1. Wash cells (1x10⁶) in PBS and centrifuge at 200 g for 5 min
2. Fix cells in 1 ml 1% paraformaldehyde pH 7.4 for 15 min on ice
3. Centrifuge at 200 g for 5 min and resuspend the cell pellet in 5 ml PBS
4. Centrifuge and resuspend cells in 0.5 ml PBS
5. Post-fix the cell suspension in 5 ml ice-cold 70% (vol/vol) ethanol. Leave cells in ethanol for at least one hour (the cells can be stored in ethanol at -20°C for several days)
6. Centrifuge, remove ethanol, resuspend cells in 5 ml PBS and centrifuge
7. Resuspend the cell pellet in 50 ml of TdT staining solution (A1)
8. Incubate cells for 60 min at 37°C
9. Add 1.5 ml of rinsing buffer resuspend throughly and centrifuge
10. Repeat rinsing in 1.5 ml of rinsing buffer (A2) and centrifuge
11. Resuspend cell pellet in 1 ml of PI staining solution (A3)
12. Incubate for at least 30 min at room temperature in the dark and analyse cells by flow cytometry
13. For flow cytometer analysis: construct a dot plot of PI red fluorescence on x-axis vs. green fluorescence of incorporated nucleotides on y-axis
14. Set red (PI) fluorescence acquisition in linear mode
15. Set green (FITC) fluorescence acquisition in logarithmic scale
16. Set photomultiplier parameters (gain and compensation) appropriately (a classic example is provided in figure 1)
17. Run the samples. Collect at least 10⁴ cells/sample

Figure 1. TdT assay in in vitro cultured MCF-7 breast cancer cells and examined by flow cytometry. Nuclei are counterstained with PI to analyse the relationships between cell-cycle position and apoptosis. Contour plot of log-growing cells (left panel) does not show any green fluorescence. Treatment with genistein (100 mM 12h and subsequent 12 h release, middle panel) is followed by the appearance of green-stained (apoptotic) cells. The apoptosis is maximal in the G0-G1 phase of the cell cycle. Continuous (24 h) exposure to the same agent (right panel) produce apoptosis in both G0-G1 and G2/M cell-cycle phases.
 

Alternative methods utilize either digoxigenin-conjugated d-UTP followed by staining with a FITC-conjugated anti-digoxigenin Ab or biotin-conjugated d-UTP followed by staining with FITC-conjugated streptavidin. These methods produce a stronger emission in the green (FITC) channels but they increase the aspecific staining, with a reduced signal/background ratio.

Background informations

• This is the most specific method for evaluation of early phases of apoptosis
• Commercial kits (Boheringer and Amersham) for this assay are available
• Since the DNA content of cells is simultaneously measured, the method provides the unique possibility of analysing the cell-cycle position of apoptotic cells
• An important disadvantage stems from the high cost (particularly when commercially available kits are used)
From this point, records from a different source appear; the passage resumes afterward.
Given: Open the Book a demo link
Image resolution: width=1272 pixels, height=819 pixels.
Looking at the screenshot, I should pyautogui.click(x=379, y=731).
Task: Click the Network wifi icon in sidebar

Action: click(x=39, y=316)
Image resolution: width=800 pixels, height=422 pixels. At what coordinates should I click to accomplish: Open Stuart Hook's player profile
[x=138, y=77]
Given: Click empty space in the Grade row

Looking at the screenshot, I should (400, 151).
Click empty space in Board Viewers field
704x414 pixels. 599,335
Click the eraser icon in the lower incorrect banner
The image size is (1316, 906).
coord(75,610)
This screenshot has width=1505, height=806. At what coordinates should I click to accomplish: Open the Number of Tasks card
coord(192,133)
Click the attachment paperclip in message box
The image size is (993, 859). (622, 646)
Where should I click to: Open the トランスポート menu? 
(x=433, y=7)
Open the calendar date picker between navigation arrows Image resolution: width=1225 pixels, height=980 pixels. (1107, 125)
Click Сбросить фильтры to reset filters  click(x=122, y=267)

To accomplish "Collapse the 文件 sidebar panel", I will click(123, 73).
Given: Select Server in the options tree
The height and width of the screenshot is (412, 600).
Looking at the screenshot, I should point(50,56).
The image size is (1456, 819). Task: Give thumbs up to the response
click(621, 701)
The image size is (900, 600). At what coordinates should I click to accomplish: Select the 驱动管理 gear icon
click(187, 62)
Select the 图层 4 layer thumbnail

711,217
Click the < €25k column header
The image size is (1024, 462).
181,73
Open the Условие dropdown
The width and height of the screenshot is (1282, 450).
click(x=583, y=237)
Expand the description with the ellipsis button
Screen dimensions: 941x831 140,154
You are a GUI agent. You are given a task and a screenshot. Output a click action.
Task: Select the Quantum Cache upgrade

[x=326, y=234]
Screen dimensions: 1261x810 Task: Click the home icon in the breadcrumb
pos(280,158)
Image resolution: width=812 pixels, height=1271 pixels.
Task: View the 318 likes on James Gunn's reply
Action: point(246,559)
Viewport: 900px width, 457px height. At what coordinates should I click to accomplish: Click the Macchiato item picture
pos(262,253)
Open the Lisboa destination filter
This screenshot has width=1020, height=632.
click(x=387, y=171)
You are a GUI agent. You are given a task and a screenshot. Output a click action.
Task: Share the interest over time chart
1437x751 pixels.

• A proper fixation to avoid loss of fragmented DNA (the major source of staining!!) is essential
• Maintain the TdT stock solution at –20°C since its activity is critical for nucleotide incorporation into DNA strand breaks

• Necrotic cells and/or cells repairing DNA can present some staining particularly when indirect methods (see alternative methods) are utilized

 Key References
 

1. Gavrieli Y, Y Sherman and SA Ben-Sasson. 1992. Identification of programmed cell death in situ via specific labeling of nuclear DNA fragmentation. J Cell Biol 119:493-501

 

2. Gorczyca W, J Gong and Z Darzynkiewicz. 1993. Detection of DNA strand breaks in individual apoptotic cells by the in situ terminal deoxynucleotidyl transferase and nick translation assays. Cancer Res 53:1945-1951

 

3. Darzynkiewicz Z, X Li and J Gong. 1994. Assay of cell viability: Discrimination of cells dying by apoptosis. In: Flow cytometry (2^nd Edition). Z Darzynkiewicz, JP Robinson and HA Crissman eds. Academic Press, New York, pp 15-38.